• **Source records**
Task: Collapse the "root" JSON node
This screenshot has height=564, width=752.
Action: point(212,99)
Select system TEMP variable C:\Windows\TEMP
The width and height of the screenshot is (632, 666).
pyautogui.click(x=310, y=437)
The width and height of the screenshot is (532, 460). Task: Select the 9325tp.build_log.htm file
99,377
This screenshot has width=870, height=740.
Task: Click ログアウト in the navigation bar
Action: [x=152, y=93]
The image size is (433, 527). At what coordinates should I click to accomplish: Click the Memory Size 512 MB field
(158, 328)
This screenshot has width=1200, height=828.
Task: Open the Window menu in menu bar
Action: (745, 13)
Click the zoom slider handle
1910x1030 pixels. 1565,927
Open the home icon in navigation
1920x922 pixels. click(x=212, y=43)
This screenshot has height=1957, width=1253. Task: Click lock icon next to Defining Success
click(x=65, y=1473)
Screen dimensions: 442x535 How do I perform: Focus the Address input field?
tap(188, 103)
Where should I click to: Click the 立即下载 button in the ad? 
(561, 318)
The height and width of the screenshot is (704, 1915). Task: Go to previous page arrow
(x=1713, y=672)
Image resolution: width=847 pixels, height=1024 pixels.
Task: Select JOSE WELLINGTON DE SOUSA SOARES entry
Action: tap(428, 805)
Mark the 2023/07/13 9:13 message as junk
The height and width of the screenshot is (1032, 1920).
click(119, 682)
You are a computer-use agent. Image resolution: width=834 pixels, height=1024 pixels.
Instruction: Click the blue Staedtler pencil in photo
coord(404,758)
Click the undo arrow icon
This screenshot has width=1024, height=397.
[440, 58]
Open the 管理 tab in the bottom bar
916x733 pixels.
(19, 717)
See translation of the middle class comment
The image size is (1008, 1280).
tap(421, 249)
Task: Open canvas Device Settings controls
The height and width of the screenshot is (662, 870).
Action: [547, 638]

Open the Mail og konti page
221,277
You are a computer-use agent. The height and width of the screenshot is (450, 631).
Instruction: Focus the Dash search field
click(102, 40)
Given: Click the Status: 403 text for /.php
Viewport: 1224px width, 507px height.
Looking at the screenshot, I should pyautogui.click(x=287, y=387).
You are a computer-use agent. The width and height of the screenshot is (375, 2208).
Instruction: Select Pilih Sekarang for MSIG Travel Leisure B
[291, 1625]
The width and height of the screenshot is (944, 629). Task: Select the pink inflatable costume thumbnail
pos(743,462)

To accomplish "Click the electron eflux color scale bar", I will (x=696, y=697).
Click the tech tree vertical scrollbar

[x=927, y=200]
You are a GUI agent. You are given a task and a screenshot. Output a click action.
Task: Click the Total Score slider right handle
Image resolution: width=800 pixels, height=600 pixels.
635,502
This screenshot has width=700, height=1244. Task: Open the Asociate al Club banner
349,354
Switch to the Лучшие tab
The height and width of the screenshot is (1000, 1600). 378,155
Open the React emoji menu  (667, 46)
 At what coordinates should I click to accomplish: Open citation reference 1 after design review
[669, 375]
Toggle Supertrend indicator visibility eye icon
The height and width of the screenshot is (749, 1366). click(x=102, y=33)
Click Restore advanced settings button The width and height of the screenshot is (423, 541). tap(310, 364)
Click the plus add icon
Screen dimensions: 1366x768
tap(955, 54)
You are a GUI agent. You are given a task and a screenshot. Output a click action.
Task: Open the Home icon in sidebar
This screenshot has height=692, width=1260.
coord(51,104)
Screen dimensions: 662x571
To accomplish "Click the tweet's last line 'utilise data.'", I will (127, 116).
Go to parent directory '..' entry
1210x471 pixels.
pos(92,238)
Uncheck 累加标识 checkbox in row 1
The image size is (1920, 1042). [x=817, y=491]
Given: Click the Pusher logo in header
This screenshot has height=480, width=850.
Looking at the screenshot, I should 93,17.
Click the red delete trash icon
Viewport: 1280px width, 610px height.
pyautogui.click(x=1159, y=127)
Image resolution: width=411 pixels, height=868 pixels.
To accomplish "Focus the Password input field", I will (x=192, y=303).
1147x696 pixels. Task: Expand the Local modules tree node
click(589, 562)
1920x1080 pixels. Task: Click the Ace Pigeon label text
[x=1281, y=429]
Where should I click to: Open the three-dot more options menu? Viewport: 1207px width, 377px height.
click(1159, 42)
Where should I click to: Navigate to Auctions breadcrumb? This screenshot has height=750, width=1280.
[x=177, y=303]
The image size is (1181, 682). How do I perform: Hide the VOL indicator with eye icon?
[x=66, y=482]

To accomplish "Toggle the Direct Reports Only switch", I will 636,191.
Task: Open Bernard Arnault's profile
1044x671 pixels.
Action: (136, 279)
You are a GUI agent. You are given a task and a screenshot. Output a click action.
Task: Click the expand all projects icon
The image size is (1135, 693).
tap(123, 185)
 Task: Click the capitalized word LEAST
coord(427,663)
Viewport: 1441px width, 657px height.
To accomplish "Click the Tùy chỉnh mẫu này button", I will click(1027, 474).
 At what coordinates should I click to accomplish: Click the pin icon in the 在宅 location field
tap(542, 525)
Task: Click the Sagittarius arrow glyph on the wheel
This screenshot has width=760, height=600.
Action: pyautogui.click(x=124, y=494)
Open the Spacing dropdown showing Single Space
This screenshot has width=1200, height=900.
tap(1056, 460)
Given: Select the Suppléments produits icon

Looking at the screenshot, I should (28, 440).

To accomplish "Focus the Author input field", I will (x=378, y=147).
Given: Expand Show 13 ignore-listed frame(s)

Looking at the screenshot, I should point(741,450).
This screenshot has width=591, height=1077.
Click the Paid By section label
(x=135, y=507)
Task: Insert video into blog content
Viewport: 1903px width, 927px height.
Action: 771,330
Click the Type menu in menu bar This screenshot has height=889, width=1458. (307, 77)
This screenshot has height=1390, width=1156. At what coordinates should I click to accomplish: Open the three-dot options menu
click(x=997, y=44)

• **EXERCISE**
Return each line in the records that holds the string "computer".

• **RESULT OF THIS TASK**
You are a computer-use agent. Image resolution: width=834 pixels, height=1024 pixels.
You are a computer-use agent. The height and width of the screenshot is (450, 631).
You are a computer-use agent. The width and height of the screenshot is (375, 2208).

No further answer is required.